» **Your task**: In the introduction on Maria de Fleury, which congregations did she worship among during her years in London? Please answer briefly.

» **Quoted passage**:
○ ○ ○ ○
Introduction to the Poems of

Maria de Fleury

Little is known of Maria de Fleury’s early life. Most likely she was the daughter of middle-class French emigrants (Huguenots) who settled in London. She may have been born in England, but certainly immigrated at a very young age, for she writes in the preface to her 1790 poem on the French Revolution that she had come to possess “an English heart.” Her writings exhibit a level of education beyond the norm for most women of her day, an education that took her beyond the typical ornamental skills (letter writing, drawing, music, dancing, and French) to literature, theology, and apparently a reading knowledge of Latin. She had at least one brother, an artist, to whom she addressed a poem in honor of his wedding in 1773. Although she never married, she did not live with her brother, as many single sisters would have done. Instead, she remained an independent woman, serving for a time as a schoolmistress before settling in London at No. 2, City Mews, White-Cross Street, and later at 31 Jewin Street, Cripplegate. She shared the second dwelling with another woman, earning an income by means of her pen as well as the operation of a kind of general store from which she sold her inexpensive (most were priced at two-pence) volumes of poetry and prose. During her years in London, she worshiped among the Particular Baptists and Independents. Some of her favorite ministers were John Collett Ryland, Andrew Gifford, John Langford, and a few members of the London Evangelical Association, a group heavily influenced by the preaching of George Whitefield.
○ ○ ○ ○
» **Data lines**:
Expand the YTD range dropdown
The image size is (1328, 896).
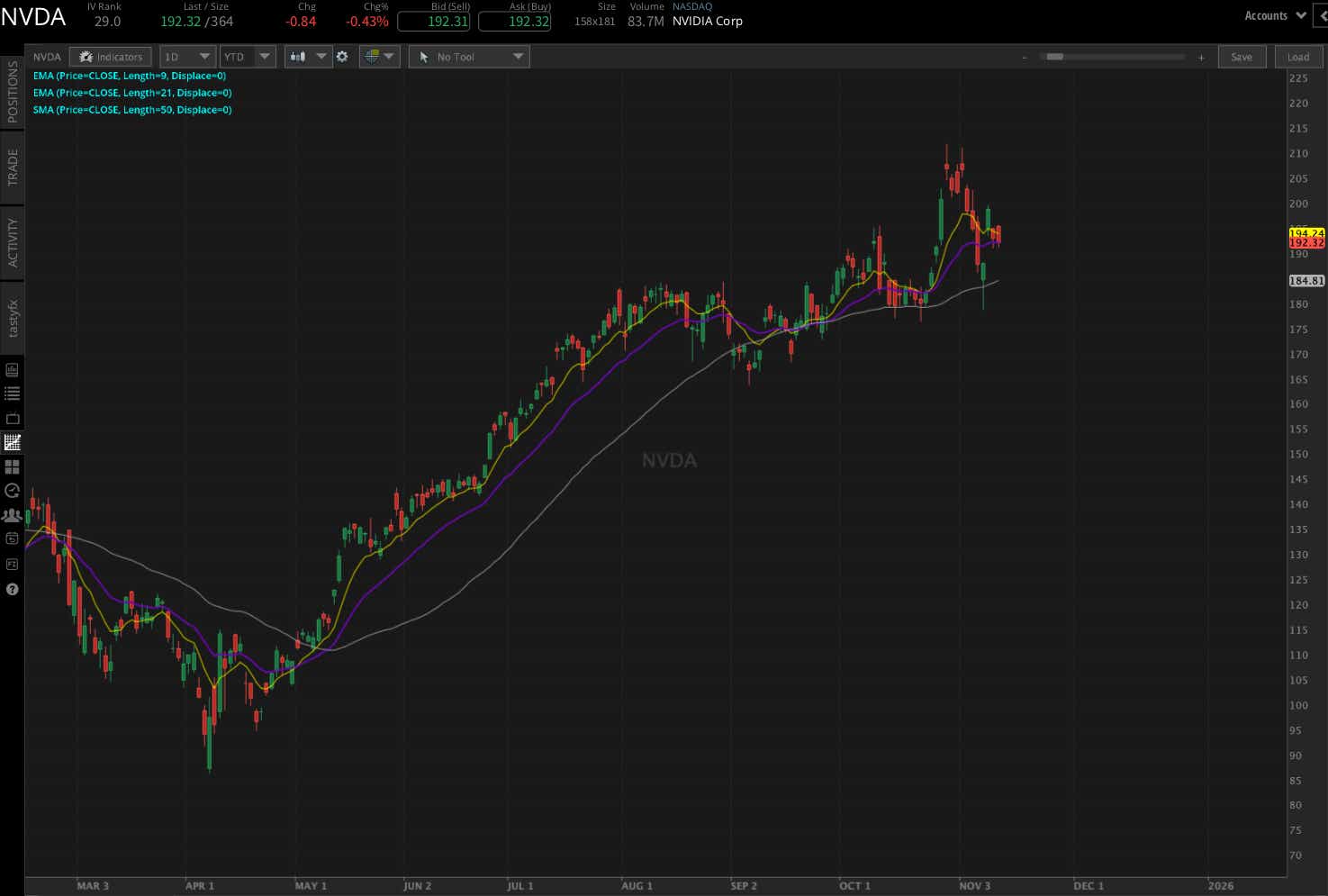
○ ○ ○ ○
» **Task output**: The Particular Baptists and Independents.